Em Janeiro de 1990, a RN, EP é transformada em Rodoviária Nacional, Investimentos e Participações S.A., onde os CEPs são transformados em empresas rodoviárias autónomas, criando assim um Holding com várias empresas. Isto tudo com vista á privatização, onde as empresas até obtém personalidade júridica própria. Com efeito, o CEP 10 passa a Rodoviária da Estremadura S.A., com sede em Lisboa, na Avenida Casal Ribeiro, mantendo o nº 0 como dígito inicial de um conjunto de 4. A RE, tal como a RNIP, mantinha-se na posse do Estado Português.

Privatização e Pós-PrivatizaçãoEditar

Em 1994, é privatizada a Rodoviária da Estremadura, sendo dividida em 2:

  • Mafra: os serviços deste corredor passam para a Mafrense, propriedade de João Sardinha Dias;
  • Outros serviços: adquiridos pelo Grupo Barraqueiro.
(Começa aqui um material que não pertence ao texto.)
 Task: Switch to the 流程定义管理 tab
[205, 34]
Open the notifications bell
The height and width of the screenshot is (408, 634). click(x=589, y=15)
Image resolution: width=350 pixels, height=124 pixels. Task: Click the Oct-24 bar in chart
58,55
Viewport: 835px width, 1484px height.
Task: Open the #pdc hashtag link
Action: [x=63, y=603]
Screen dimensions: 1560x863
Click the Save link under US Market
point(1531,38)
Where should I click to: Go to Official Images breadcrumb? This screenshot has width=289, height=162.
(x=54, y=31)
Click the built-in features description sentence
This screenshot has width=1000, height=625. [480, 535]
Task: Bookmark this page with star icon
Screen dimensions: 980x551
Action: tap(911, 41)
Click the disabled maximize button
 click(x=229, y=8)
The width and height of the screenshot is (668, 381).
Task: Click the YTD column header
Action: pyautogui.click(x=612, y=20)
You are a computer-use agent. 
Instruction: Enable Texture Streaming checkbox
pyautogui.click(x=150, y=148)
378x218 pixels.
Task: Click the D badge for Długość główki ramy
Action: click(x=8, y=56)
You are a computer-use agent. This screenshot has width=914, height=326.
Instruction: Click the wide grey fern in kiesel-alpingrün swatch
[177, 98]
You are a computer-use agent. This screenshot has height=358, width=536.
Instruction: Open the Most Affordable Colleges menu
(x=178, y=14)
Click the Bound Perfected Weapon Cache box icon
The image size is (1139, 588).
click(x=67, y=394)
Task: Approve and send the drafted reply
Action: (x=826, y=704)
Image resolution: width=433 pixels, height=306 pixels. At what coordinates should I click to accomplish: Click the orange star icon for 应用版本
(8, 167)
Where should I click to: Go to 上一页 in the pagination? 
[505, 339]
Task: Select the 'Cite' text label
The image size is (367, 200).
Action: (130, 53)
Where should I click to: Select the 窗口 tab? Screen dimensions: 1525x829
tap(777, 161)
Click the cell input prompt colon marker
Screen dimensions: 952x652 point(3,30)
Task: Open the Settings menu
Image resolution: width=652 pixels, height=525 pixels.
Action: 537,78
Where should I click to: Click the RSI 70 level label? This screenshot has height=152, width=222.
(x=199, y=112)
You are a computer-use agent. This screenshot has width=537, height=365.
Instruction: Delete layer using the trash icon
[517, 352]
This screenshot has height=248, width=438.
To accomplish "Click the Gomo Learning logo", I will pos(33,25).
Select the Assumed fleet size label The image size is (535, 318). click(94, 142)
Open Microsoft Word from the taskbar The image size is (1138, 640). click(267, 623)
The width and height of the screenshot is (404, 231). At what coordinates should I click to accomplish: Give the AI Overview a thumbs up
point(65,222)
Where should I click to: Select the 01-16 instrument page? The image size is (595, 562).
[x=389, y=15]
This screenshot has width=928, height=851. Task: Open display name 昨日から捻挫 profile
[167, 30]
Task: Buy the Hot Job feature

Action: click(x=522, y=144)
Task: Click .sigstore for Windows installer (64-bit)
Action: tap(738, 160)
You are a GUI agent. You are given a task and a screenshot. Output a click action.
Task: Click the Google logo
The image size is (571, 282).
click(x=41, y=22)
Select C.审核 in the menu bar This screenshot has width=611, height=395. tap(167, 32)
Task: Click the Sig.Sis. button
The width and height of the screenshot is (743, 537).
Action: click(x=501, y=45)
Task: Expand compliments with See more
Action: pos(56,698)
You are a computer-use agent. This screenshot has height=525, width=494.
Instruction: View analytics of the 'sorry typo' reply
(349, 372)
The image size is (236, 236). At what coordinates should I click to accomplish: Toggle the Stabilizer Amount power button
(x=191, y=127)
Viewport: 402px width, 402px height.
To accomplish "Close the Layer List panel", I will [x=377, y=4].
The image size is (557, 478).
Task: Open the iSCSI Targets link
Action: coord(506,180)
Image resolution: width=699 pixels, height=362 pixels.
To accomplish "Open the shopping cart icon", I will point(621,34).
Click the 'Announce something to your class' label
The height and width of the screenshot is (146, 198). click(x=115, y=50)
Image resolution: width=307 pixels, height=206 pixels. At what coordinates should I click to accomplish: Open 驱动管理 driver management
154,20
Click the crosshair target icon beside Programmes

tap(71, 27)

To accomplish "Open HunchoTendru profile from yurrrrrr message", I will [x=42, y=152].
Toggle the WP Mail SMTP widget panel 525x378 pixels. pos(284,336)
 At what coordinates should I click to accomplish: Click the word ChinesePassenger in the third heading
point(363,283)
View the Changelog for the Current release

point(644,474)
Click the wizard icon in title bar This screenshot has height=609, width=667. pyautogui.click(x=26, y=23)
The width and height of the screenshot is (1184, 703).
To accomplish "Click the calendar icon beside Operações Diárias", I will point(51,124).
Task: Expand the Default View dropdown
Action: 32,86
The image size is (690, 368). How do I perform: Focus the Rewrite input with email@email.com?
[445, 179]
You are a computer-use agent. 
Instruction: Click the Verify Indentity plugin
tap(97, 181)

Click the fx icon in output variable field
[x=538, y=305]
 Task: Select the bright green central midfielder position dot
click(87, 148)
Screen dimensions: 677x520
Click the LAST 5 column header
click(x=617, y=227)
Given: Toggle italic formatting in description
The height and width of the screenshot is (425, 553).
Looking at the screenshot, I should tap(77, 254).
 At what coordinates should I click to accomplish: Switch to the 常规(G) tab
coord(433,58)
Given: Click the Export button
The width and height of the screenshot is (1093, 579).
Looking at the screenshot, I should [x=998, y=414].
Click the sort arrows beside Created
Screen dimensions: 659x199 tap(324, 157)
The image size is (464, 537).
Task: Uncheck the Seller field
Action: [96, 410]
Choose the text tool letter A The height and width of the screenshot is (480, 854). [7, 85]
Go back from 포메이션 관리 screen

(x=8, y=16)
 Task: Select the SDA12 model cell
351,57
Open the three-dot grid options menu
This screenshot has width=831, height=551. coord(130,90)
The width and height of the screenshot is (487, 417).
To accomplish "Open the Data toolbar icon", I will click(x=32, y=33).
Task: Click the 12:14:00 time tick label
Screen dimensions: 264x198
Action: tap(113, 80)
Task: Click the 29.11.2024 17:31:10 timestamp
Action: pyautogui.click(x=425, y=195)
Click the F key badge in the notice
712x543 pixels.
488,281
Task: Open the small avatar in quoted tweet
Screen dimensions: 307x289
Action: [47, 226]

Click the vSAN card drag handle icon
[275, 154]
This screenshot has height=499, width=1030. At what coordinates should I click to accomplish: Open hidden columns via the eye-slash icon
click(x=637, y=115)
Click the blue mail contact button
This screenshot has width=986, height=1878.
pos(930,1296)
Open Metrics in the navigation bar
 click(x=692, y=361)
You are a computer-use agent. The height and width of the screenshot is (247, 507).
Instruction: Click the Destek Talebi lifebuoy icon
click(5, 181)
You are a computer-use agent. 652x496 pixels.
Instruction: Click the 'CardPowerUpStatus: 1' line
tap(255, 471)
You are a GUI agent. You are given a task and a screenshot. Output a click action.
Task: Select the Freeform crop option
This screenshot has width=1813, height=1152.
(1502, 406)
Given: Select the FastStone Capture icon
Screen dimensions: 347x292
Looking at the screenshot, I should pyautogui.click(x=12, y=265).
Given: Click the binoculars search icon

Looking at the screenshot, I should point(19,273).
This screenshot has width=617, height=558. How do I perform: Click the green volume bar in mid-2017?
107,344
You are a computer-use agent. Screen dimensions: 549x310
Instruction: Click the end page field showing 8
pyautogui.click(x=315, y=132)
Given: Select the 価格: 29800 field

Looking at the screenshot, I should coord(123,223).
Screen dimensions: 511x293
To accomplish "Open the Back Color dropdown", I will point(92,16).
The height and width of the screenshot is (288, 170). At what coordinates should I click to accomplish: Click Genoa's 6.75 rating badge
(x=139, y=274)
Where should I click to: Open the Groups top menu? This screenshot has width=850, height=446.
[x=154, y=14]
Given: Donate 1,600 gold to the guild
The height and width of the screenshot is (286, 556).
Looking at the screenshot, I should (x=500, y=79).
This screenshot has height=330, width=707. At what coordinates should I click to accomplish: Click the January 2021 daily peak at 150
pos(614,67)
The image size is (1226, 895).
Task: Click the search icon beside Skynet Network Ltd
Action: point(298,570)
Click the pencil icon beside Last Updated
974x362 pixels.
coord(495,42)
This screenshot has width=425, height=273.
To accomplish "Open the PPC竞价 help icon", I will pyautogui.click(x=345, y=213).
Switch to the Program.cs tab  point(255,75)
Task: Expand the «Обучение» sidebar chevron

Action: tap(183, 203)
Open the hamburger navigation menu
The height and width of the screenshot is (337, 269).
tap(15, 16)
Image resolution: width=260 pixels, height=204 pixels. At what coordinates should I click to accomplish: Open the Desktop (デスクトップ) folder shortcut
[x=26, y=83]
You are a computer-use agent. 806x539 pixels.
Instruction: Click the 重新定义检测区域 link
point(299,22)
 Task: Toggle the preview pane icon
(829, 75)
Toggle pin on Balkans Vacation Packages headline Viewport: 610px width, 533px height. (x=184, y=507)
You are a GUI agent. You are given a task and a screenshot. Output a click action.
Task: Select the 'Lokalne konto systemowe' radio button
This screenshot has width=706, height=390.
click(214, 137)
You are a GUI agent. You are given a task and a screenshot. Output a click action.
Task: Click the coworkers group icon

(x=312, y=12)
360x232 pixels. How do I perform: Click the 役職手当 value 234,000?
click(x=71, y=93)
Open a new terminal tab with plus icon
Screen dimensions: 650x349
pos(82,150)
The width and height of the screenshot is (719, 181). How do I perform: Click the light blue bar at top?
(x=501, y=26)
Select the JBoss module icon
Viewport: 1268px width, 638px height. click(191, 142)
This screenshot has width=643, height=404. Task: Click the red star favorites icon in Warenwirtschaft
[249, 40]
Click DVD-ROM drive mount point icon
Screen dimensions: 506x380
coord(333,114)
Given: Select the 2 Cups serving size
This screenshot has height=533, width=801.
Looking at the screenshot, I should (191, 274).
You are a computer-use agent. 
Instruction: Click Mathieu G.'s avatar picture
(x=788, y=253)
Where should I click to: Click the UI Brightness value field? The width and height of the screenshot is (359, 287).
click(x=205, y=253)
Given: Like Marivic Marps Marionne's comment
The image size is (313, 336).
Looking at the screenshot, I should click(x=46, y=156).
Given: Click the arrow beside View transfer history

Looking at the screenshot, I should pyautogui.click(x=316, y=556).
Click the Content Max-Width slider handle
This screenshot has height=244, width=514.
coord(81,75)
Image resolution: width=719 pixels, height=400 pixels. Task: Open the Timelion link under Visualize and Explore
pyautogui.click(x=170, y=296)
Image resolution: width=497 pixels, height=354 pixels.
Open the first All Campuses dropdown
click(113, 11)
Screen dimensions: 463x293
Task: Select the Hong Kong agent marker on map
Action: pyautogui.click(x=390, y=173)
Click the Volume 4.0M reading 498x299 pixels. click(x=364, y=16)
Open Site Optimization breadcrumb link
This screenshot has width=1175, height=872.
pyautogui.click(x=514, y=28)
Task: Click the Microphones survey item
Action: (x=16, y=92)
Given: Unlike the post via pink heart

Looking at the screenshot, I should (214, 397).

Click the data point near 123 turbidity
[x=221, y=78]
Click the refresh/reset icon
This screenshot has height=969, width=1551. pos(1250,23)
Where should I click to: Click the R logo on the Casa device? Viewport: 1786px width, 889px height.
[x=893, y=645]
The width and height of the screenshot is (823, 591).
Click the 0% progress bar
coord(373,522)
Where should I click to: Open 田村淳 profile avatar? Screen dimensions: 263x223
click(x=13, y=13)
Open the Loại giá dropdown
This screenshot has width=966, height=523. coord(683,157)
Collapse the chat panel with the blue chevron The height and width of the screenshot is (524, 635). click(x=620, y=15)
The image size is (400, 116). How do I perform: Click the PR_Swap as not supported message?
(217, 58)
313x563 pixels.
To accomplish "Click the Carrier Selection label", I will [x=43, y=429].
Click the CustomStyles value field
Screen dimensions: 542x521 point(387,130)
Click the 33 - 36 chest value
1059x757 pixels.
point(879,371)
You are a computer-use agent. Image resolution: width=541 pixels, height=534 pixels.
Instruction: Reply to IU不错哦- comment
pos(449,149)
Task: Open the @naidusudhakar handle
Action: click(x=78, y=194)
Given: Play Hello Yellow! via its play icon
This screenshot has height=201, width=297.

Mais tarde, em 1996, a Mafrense é adquirida pelo Grupo Barraqueiro e reintegrada na Rodoviária da Estremadura.

Após 1996-7, os serviços da Rodoviária da Estremadura ficaram subidividos em 4 subidivisões:

  • Mafrense (explora os corredores do norte de Sintra, Mafra e Ericeira, com linhas até ao Campo Grande e ao Colégio Militar)
  • Barraqueiro Oeste (explora os corredores de Torres Vedras, passando igualmente por Mafra e Ericeira)
  • Boa Viagem (explora os corredores de Alenquer e Vila Franca de Xira, via A1)
  • Estremadura (fica com os serviços de alugueres e de Turismo, partilhados depois com a Frota Azul e Barraqueiro Alugueres)

São adicionadas após o ano 2000, mais 3 empresas: Barraqueiro Alugueres (usa a numeração 5xxx e 6xxx), Frota Azul (usa a numeração 6xxx) e Ribatejana (ex-Belos Ribatejana, explora os corredores do Sul do Ribatejo, e passa a ter o 0 como dígito inicial de um conjunto de 4).

Esta empresa ainda existe, apesar de ter recentemente mudado o nome para Barraqueiro Transportes.